● **REQUIREMENT**
An exact reproduction of the listing, minus the pictures, is the required output.

.....

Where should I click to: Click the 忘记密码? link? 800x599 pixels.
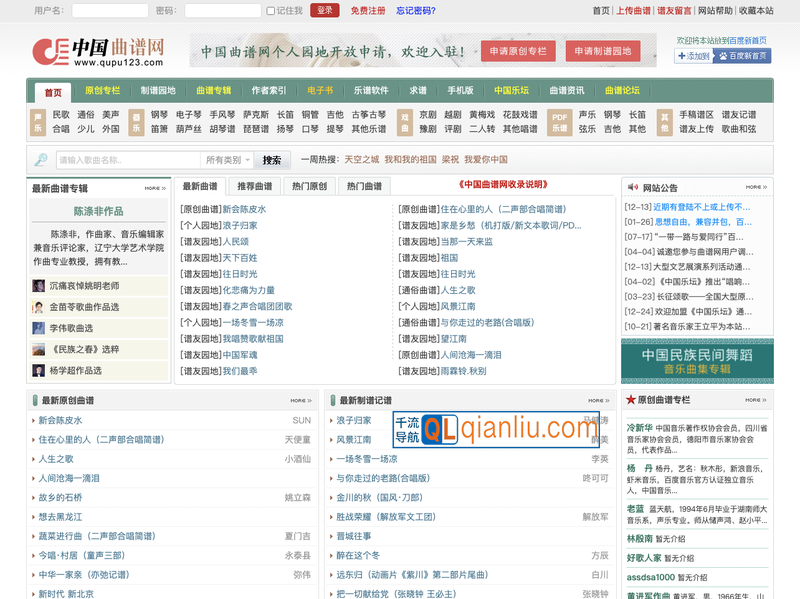tap(415, 11)
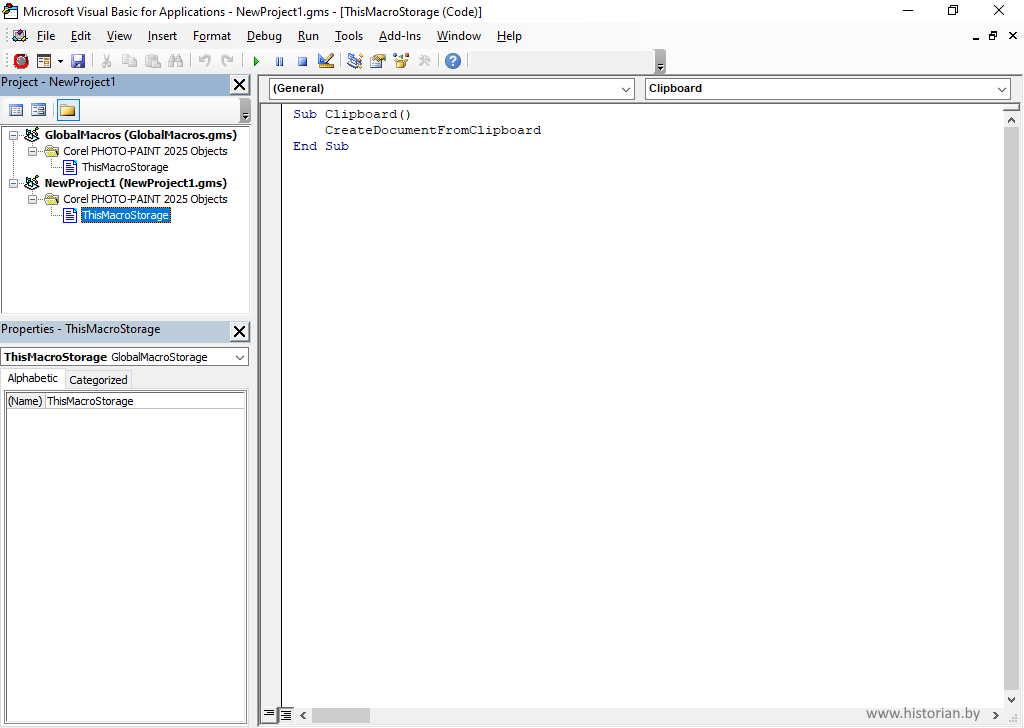Open the Debug menu

(264, 36)
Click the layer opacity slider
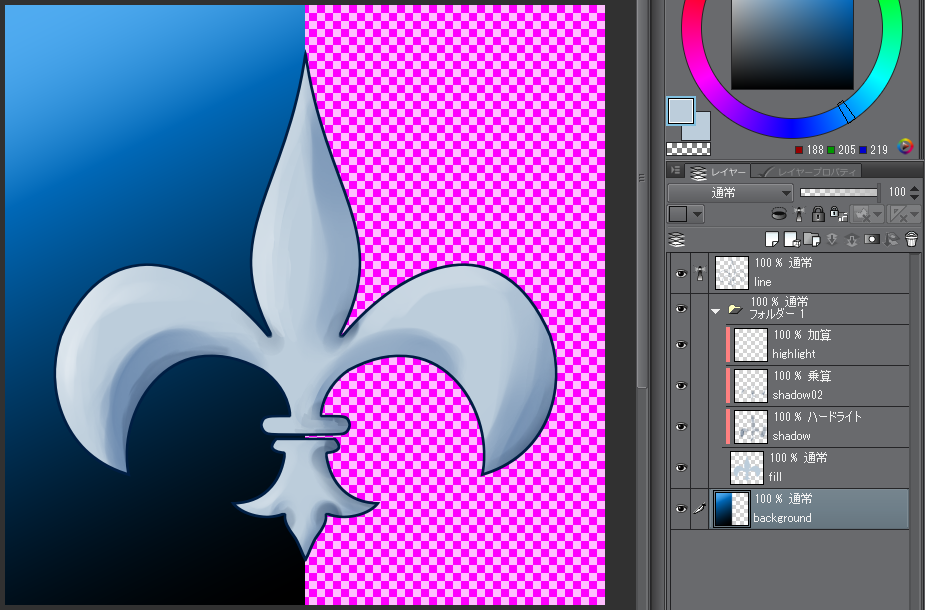925x610 pixels. pos(838,192)
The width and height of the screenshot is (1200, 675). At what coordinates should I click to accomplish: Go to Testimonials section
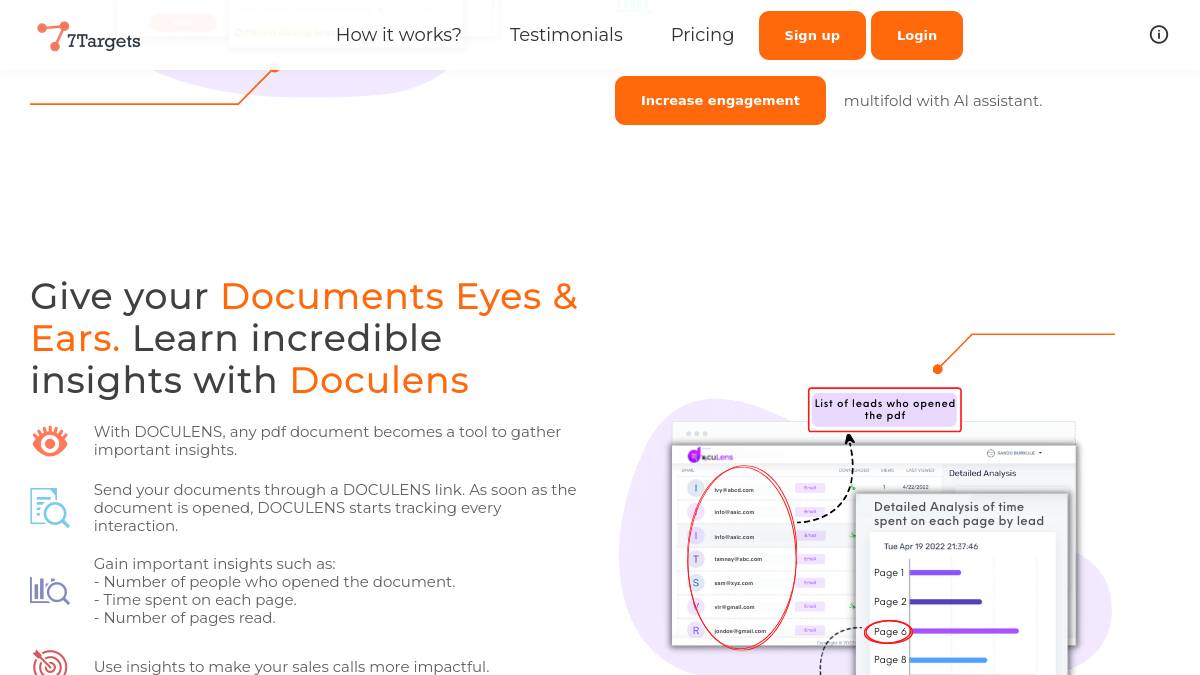(566, 35)
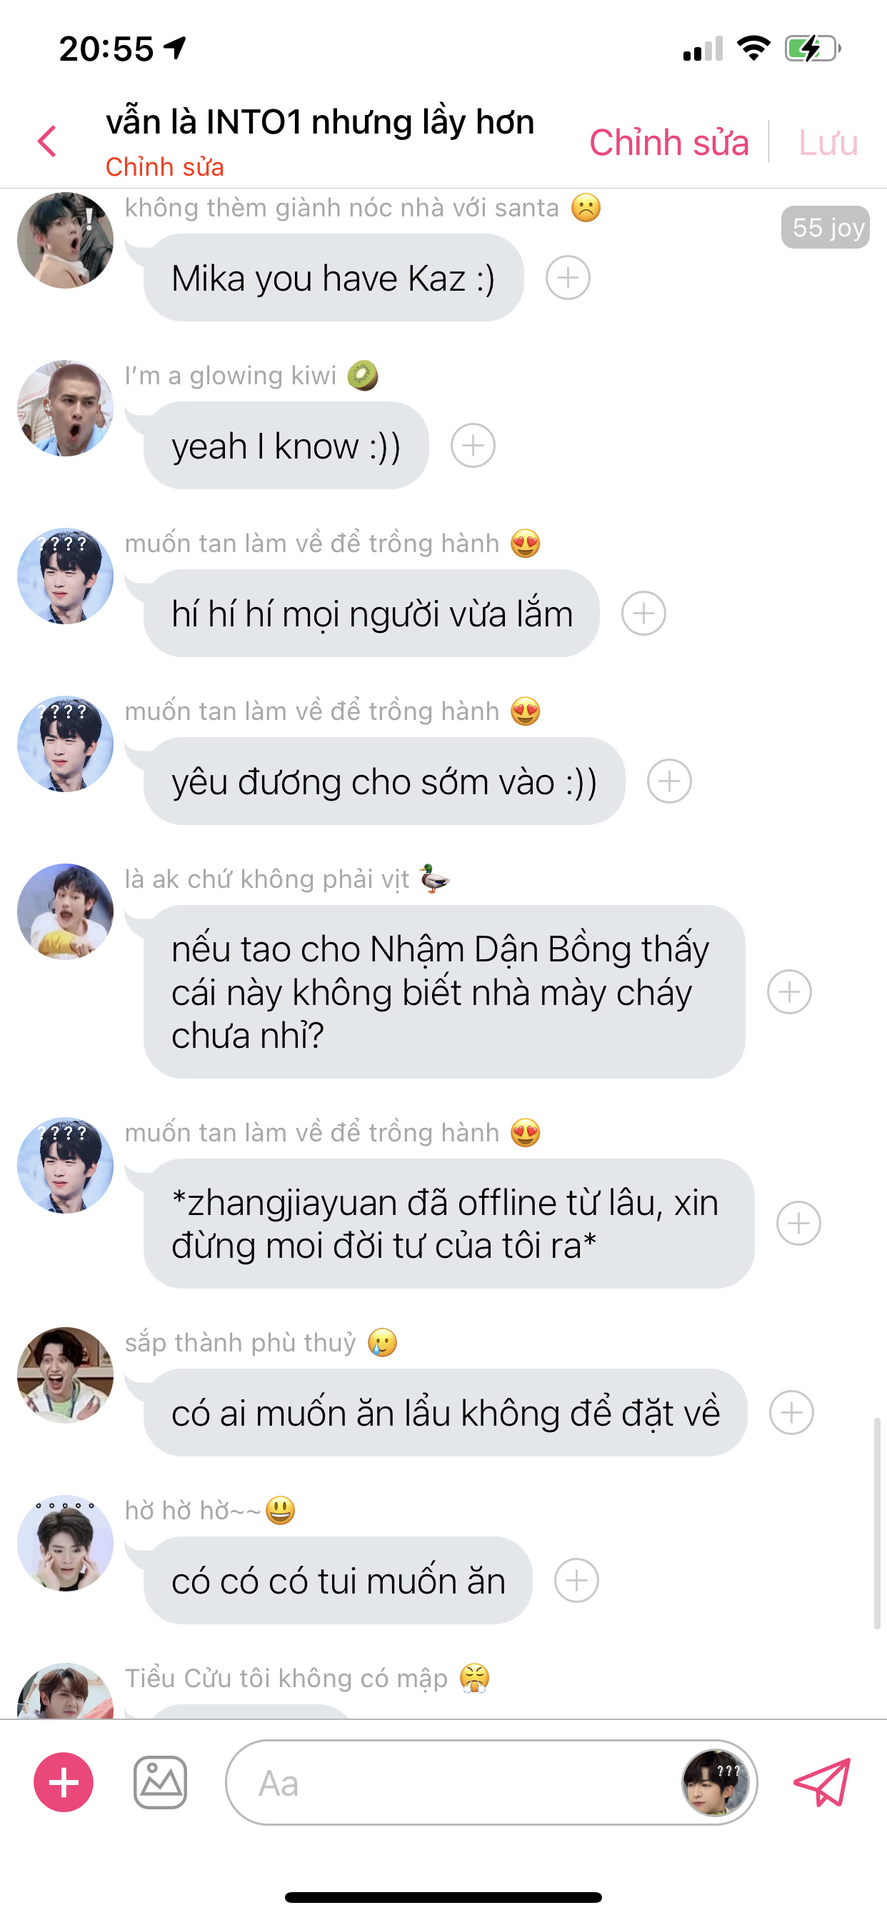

.....

● **SOLUTION TO THIS PROBLEM**
Where should I click to: Click the 忘记密码? link? 800x599 pixels.
tap(415, 11)
Open the Debug menu

(264, 36)
Click the layer opacity slider
925x610 pixels. pos(838,192)
The width and height of the screenshot is (1200, 675). At what coordinates should I click to accomplish: Go to Testimonials section
(566, 35)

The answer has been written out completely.